Does the limit of the recursive sequence $a_{n+1}=\frac{n+1}{\frac{1}{a_{n}}-(n+1)}$ converge to the same value regardless of whatever $a_0$ is?

Question

I found an interesting recursive sequence $a_{n+1}=\frac{n+1}{\frac{1}{a_{n}}-(n+1)}$. In playing with $a_0$ on Desmos, it seems that no matter what $a_0$ is, the sequence converges to some fixed value. Is this the case? Is this sequence the same regardless of its initial value?
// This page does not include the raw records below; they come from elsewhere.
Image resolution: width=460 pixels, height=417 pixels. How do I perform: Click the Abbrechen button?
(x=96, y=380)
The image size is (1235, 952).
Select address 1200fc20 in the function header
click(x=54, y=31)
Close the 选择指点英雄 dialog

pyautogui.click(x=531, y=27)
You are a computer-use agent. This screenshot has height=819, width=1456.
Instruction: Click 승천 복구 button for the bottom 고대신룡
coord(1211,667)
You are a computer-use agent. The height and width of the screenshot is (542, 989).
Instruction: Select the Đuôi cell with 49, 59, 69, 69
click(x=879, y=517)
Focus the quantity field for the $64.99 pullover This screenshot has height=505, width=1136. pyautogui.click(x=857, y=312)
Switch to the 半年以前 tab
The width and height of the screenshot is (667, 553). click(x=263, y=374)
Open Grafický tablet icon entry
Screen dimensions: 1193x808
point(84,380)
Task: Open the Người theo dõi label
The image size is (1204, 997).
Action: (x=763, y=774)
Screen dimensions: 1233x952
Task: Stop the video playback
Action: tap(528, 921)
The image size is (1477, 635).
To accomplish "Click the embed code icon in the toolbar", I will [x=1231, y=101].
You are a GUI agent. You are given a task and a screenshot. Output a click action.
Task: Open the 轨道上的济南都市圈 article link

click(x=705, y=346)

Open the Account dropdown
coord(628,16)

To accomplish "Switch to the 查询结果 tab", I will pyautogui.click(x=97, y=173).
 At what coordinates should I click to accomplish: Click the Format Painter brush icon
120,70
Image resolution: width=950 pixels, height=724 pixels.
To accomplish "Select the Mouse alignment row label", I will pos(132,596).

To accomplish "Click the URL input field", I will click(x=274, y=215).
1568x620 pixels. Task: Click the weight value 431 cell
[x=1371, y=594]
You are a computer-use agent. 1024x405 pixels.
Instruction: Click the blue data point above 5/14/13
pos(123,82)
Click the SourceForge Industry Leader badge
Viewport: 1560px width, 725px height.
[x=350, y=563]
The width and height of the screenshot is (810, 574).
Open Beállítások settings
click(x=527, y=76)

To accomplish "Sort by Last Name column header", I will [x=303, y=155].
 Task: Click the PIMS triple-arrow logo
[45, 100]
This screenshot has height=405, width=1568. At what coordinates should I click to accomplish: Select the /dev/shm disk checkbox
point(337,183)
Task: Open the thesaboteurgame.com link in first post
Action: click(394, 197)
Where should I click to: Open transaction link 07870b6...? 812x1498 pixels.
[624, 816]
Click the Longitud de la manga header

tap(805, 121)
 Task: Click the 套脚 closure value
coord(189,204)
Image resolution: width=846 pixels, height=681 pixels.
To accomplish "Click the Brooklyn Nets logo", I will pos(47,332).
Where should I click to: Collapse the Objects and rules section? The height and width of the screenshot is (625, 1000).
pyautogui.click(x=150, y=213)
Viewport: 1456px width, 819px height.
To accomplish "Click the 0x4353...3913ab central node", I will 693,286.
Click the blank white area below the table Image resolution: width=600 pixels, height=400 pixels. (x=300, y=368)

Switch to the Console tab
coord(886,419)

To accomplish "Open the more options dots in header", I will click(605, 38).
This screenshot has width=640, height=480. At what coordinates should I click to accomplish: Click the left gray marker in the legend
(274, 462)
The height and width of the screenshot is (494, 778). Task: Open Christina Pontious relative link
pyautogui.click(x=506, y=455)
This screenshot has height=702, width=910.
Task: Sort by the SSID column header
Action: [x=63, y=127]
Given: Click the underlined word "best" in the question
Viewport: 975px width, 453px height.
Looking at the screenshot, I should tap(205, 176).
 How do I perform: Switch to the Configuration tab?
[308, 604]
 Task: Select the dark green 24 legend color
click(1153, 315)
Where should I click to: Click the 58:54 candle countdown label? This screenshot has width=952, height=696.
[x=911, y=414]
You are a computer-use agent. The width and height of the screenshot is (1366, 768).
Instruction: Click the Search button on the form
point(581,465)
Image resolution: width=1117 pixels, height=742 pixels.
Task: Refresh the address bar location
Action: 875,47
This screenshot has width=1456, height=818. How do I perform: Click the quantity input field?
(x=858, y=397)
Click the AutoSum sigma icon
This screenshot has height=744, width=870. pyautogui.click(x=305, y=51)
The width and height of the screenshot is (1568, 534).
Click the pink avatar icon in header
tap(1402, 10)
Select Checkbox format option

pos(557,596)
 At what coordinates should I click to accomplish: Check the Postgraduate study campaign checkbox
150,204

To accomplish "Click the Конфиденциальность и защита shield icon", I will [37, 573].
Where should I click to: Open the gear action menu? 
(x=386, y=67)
If so, what is the limit of this sequence?

Answer 1

The sequence $$b_n=\frac{n!}{a_n}$$ solves the recursion $$b_{n+1}=b_n-(n+1)!$$ hence $$b_n=b_0-\sum_{k=1}^nk!$$ which yields $$\frac1{a_n}=\frac1{n!a_0}-\sum_{k=1}^n\frac{k!}{n!}$$ Now, for every $n\geqslant2$, $$1\leqslant\sum_{k=1}^n\frac{k!}{n!}\leqslant1+\frac1n+\frac{n-2}{n(n-1)}$$ Thus, for every initial condition $a_0$ not in the set of the sums $\sum\limits_{k=1}^nk!$ for $n\geqslant0$, one has $$\lim a_n=-1$$